By Colin Leys Allyson Pollock
Tuesday, May 3, 2005
Globe and Mail Update
Living next door to the United States, where half of all personal bankruptcies are caused by medical expenses, Canadians know what a market in health care implies. The Canada Health Act, giving comprehensive and equal coverage to all, was modelled on European, and especially British, principles. And because it effectively bans for-profit hospitals, it gives all Canadians, including the affluent, an incentive to support Canada’s public system. The system has its flaws and imperfections, like everywhere else, but polls consistently show that the vast majority of Canadians value it highly and will defend it.
So no wonder Canadians are astonished that Britain should succumb to pressure from the U.S. government and corporations and turn the much-loved British National Health Service (NHS) into a laboratory for privatization.
For the (mainly U.S.) global health-care industry, Britain posed the ultimate challenge – how to privatize a system that was still mainly under public ownership and control, with strong political accountability. The first breakthrough was into the physical plant and infrastructure.
Back in 1948, all hospitals and most clinics were taken into public ownership. Now, through public-private partnerships (PPPs), public buildings and assets are being transferred to an unaccountable private sector. Instead of building new ones with money borrowed cheaply by the government, the British are building hospitals with money borrowed more expensively by private companies, for which the public nonetheless pays, by leasing back the buildings over 30 years.
The New Labour government of Tony Blair represents this as “extra” investment, money that would not otherwise be available, but its own backbenchers have described it as going to a loan shark. Media commentators have called it mortgaging your future – and your children’s and grandchildren’s.
Emotive stuff – but then the issues are emotive. The impact of financing PPPs, with their heavy extra costs, has been like that of a killer plague, highly contagious and catastrophic. The first wave of PPP hospital schemes required average reductions of 30 per cent in bed numbers as well as 25-per-cent reductions in nursing staff – in order to meet the extra financing costs out of the hospitals’ operating budgets.
The next stage is the privatization of clinical services. The companies bidding for PPPs are teaming up with health-care transnationals to provide clinical services – mainly routine elective surgery (such as cataracts and hip replacements), and diagnostics and radiology. Like all market actors, they operate by selecting the most profitable treatments and patients. This is why routine elective surgery is the first thing to be put into the marketplace.
There is already huge unease about the consequences. Doctors and nurses and other health professionals are beginning to mobilize against the growing role of health-care transnationals. Last month, 95 per cent of the surgeons attending the annual conference of the Association of Surgeons of Great Britain and Ireland opposed privatization and voted for expansion to take place only within the NHS. In their view, the privatization of elective surgery was already adversely affecting the quality of surgery, training standards and access.
Netcare, a large South African company now treating NHS patients, has been found to be turning away 20 per cent of the patients referred to it because of the risk they posed – cherry-picking twice over. Even so, Netcare’s complication rate is higher than that of NHS hospitals, prompting concerns about standards and quality of care.
The implications for future standards are even more serious, because the private companies don’t pay for training.
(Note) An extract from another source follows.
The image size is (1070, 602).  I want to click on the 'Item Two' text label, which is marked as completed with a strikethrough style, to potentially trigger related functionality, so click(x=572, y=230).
Their profitability depends on operating as fast as possible on “quick and easy” cases – precisely those that trainee doctors need to train on, but which will be seen less and less in NHS hospitals.
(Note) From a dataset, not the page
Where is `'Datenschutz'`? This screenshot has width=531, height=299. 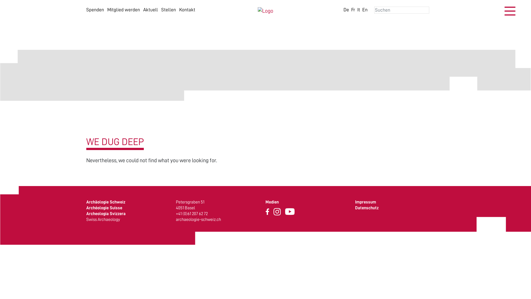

There are major concerns, too, about costs – the private companies get five-year contracts for a guaranteed number of patients at a price per treatment 40-per-cent higher than the NHS price, and are paid regardless of how many are actually treated. Recent reports show that that they won’t achieve their contracted numbers.
The privatization of routine elective surgery is a prelude to the creation of a full health-care market, to be regulated by an independent regulator on the basis of purely financial criteria (a banker has already been appointed to the job). The present government envisages private companies providing a steadily growing share of clinical services. The U.S. health-care industry is working hard to see that future governments go further still. For example, Tony Blair’s senior health-policy adviser, and the architect of many of New Labour’s pro-market health policies, quit last year to join United Healthcare, a major U.S. HMO, as president of its European subsidiary, with a mandate to break into Europe’s publicly-financed health-care systems.
British voters are broadly opposed to the privatization policies being imposed on the NHS, but they can’t register this electorally so long as the leadership of both major parties is in thrall to business-school ideology. Canadians should learn from Britain and not let their health-care system be hijacked in the same way.
Colin Leys is emeritus professor of political studies at Queen’s University and an honorary senior research fellow at University College, London. He is the author of Market Driven Politics: Neoliberal Democracy and The Public Interest. Allyson Pollock, a physician, is director of research and development at University College Hospitals Trust, London, and professor of health policy at University College, London. She is the author of NHS plc: The Privatisation of Our Health Care.